Echoes of the parents’ rights’ framing
Claybrook said if the parents win in the Montgomery County case, it wouldn’t mean chucking out most of the district’s guidelines. It would only mean that the district must inform parents if a child confides that they want to socially transition at school.
“You’re basically saying that school officials, based on maybe half an hour with a student, will decide they have abusive or neglectful parents. There are provisions in Maryland and every other state to deal with abusive and neglectful parents, and that requires due process to be followed,” he said.
“There are certainly, of course, instances when the parents are notified, and that is fine.
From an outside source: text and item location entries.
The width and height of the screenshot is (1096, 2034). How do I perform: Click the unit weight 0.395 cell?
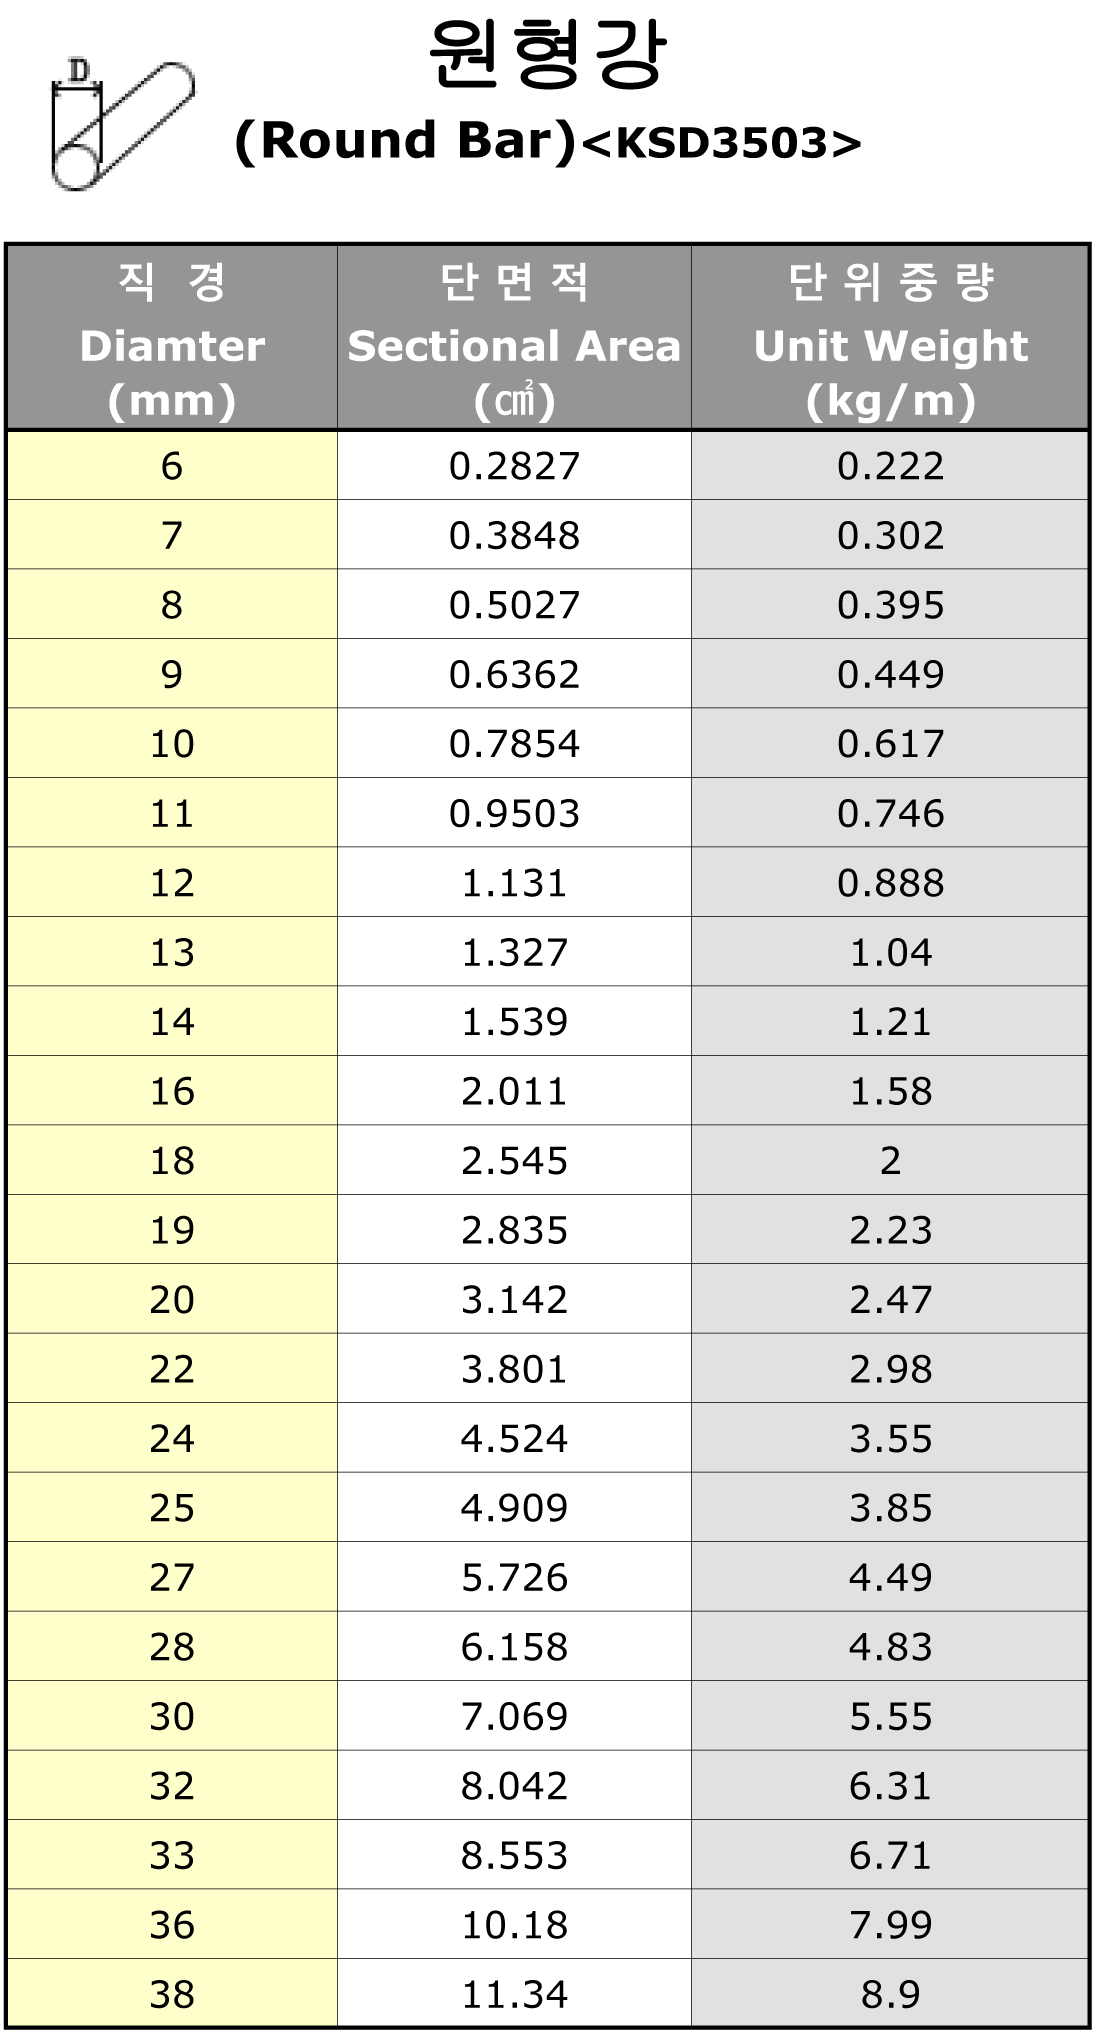[x=890, y=605]
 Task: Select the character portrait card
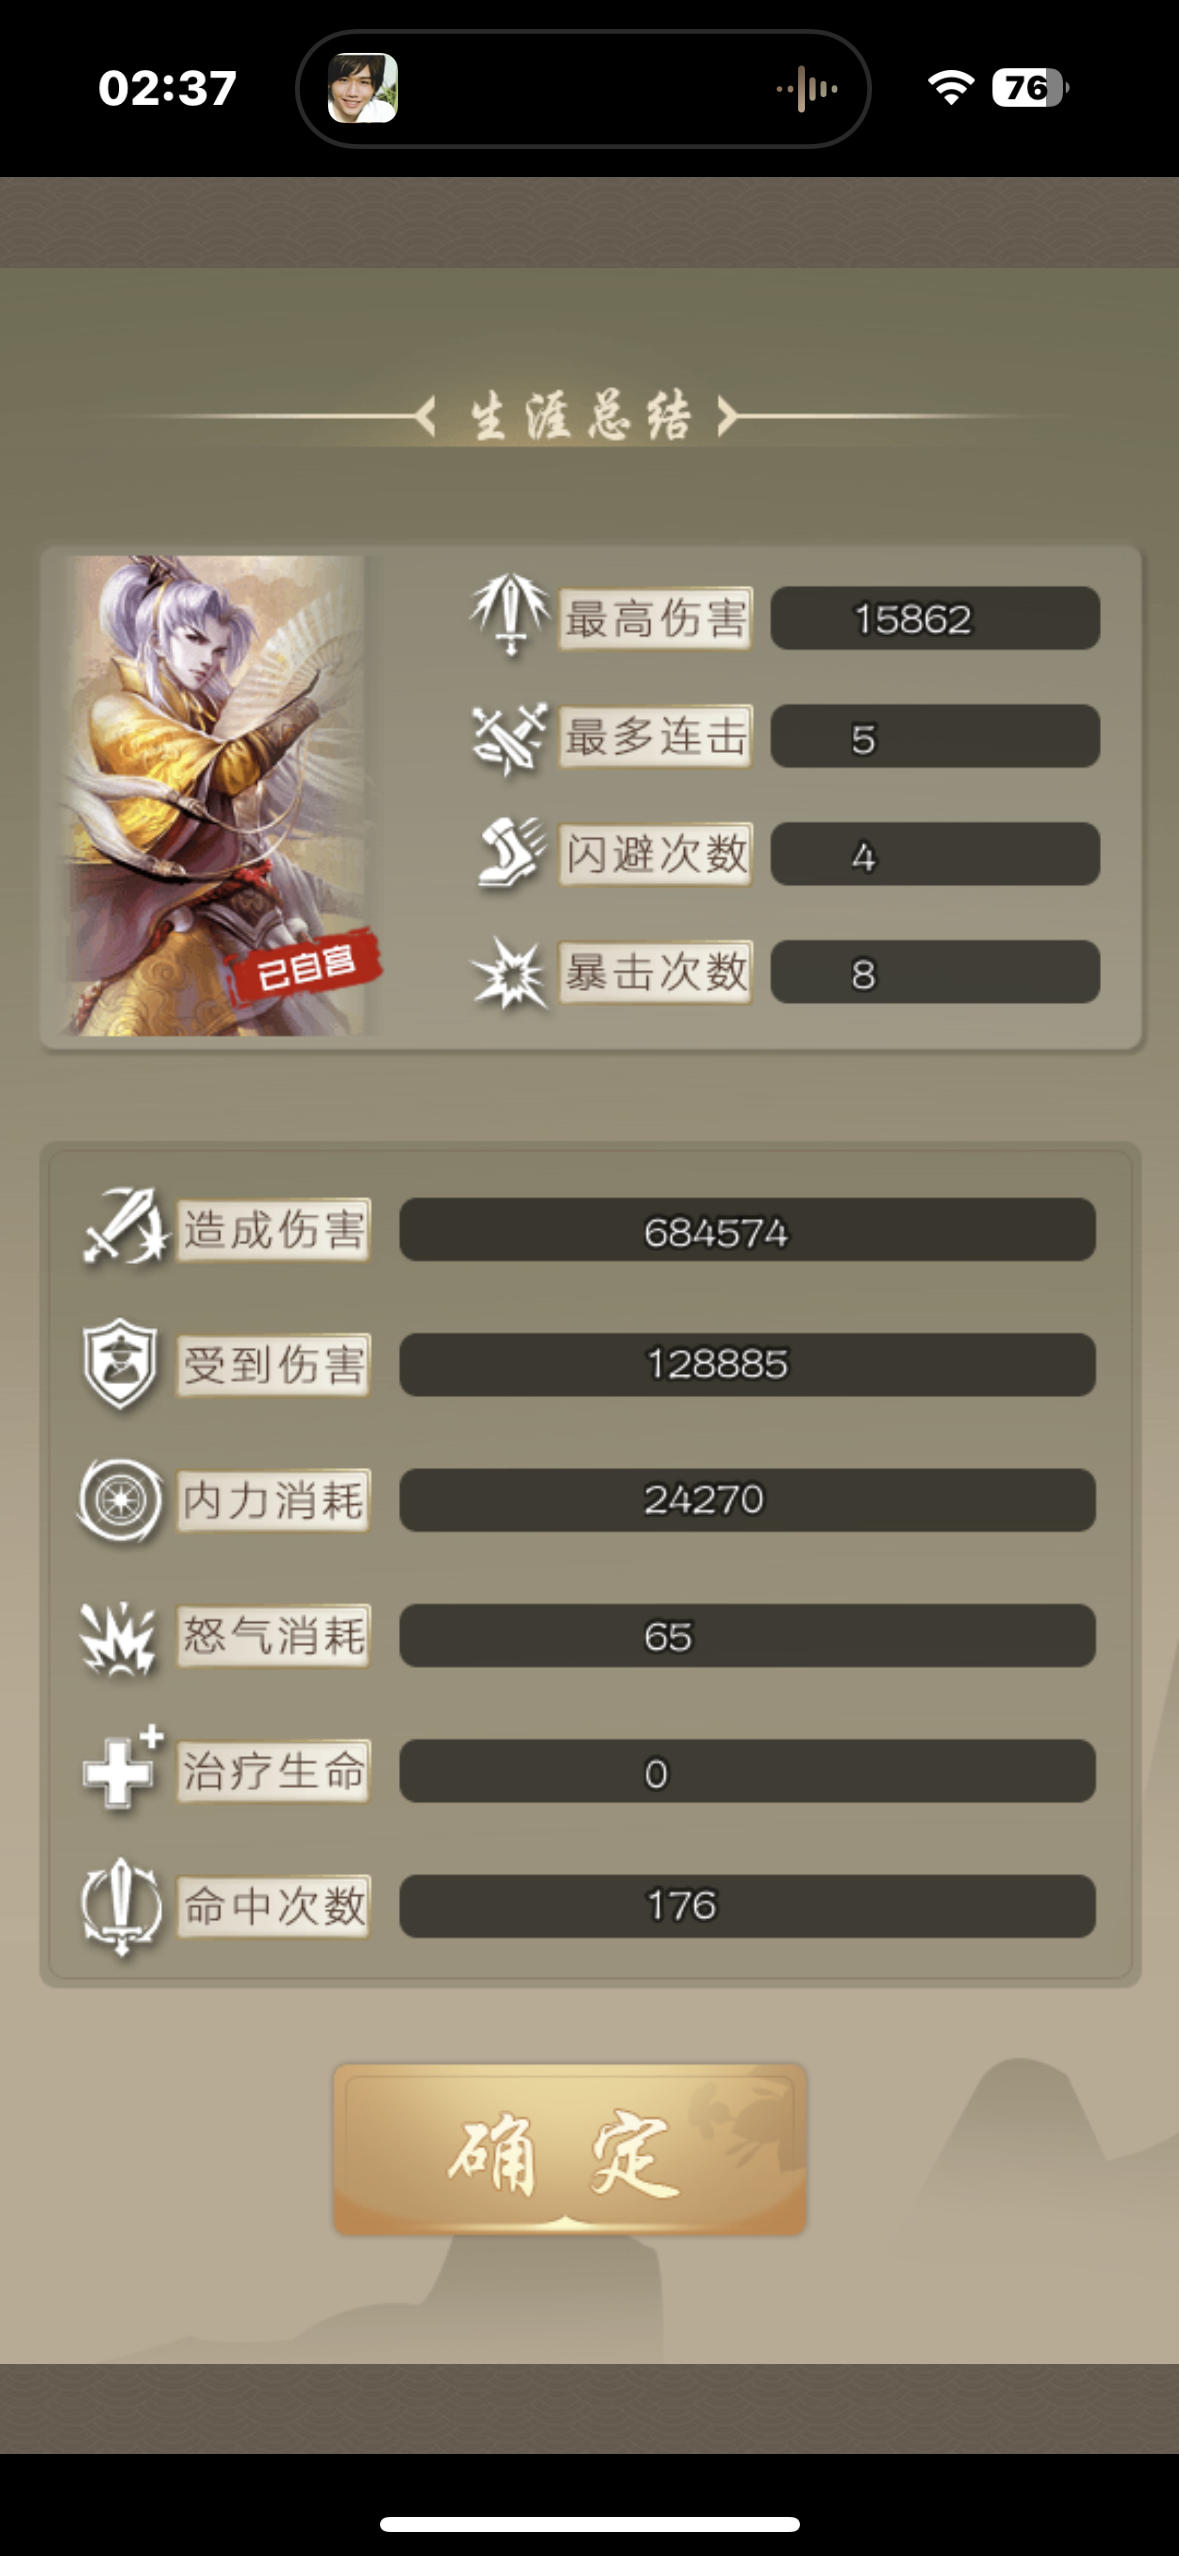(x=216, y=795)
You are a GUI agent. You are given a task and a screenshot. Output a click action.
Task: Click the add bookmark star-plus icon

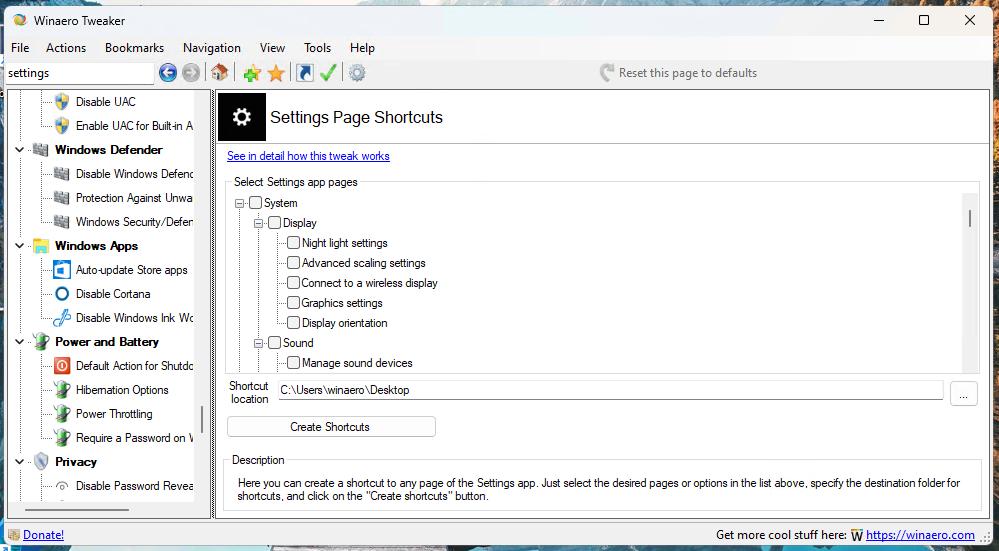pos(251,73)
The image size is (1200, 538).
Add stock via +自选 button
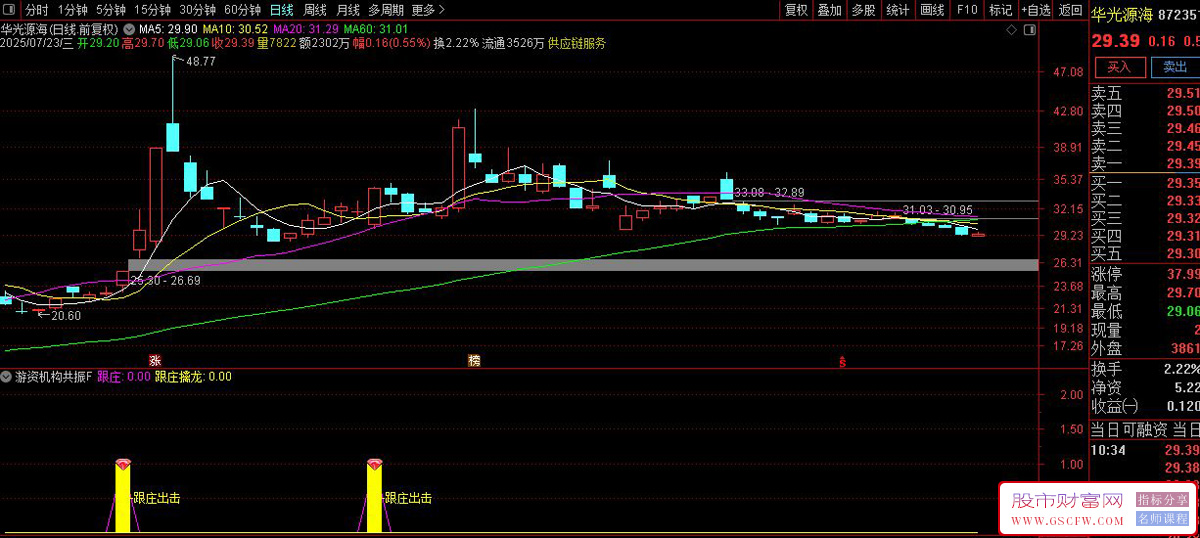pos(1036,10)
We’re just worried about the ones where [educators] make a decision based on that 1-to-10 decision in that form and decide they’re not supportive. What scores does a parent have to get before they’re notified? A 6? Or does it take a 9 or a 10?”
Legal issues aside, much of the rhetoric in the lawsuits echoes that of a resurgent “parents’ rights” movement in education that has largely cast schools as sites of indoctrination on race and gender identity matters. In the lawsuits, the parents variously claim that schools are hiding things from them, deceiving them by using one set of pronouns with students and another when addressing parents, or operating LGBTQ clubs in secrecy that might sway students’ perception of their gender identities.
The clear subtext to such arguments is that the increase in the number of people who identify as transgender has a social component.
“I think one of the theories is that this is in part at least socially driven, that students that struggle with this are affected by the messages they hear in schools, the messages they hear from their peers, and there are kids who struggle with this who would not have were it not from the messaging they hear every day on schools from social media,” said Berg of WILL.
There is also a distinct conservative bent behind the legal firepower. The Alliance Defending Freedom and WILL, which are representing the two sets of parents in Wisconsin, have supported other parents-rights cases and related legislation, such as curriculum-transparency laws aimed at uncovering supposed indoctrination in schools.
The lawsuit that has progressed the furthest so far is the one against the Madison district, where a state court judge issued a preliminary injunction preventing the district from using its guidelines “in any manner that allows or requires district staff to conceal information or to answer untruthfully in response to any question that parents ask about their child at school.”
In May, the Wisconsin Supreme Court will hear an appeal in the case about whether the parents bringing the suit can remain anonymous.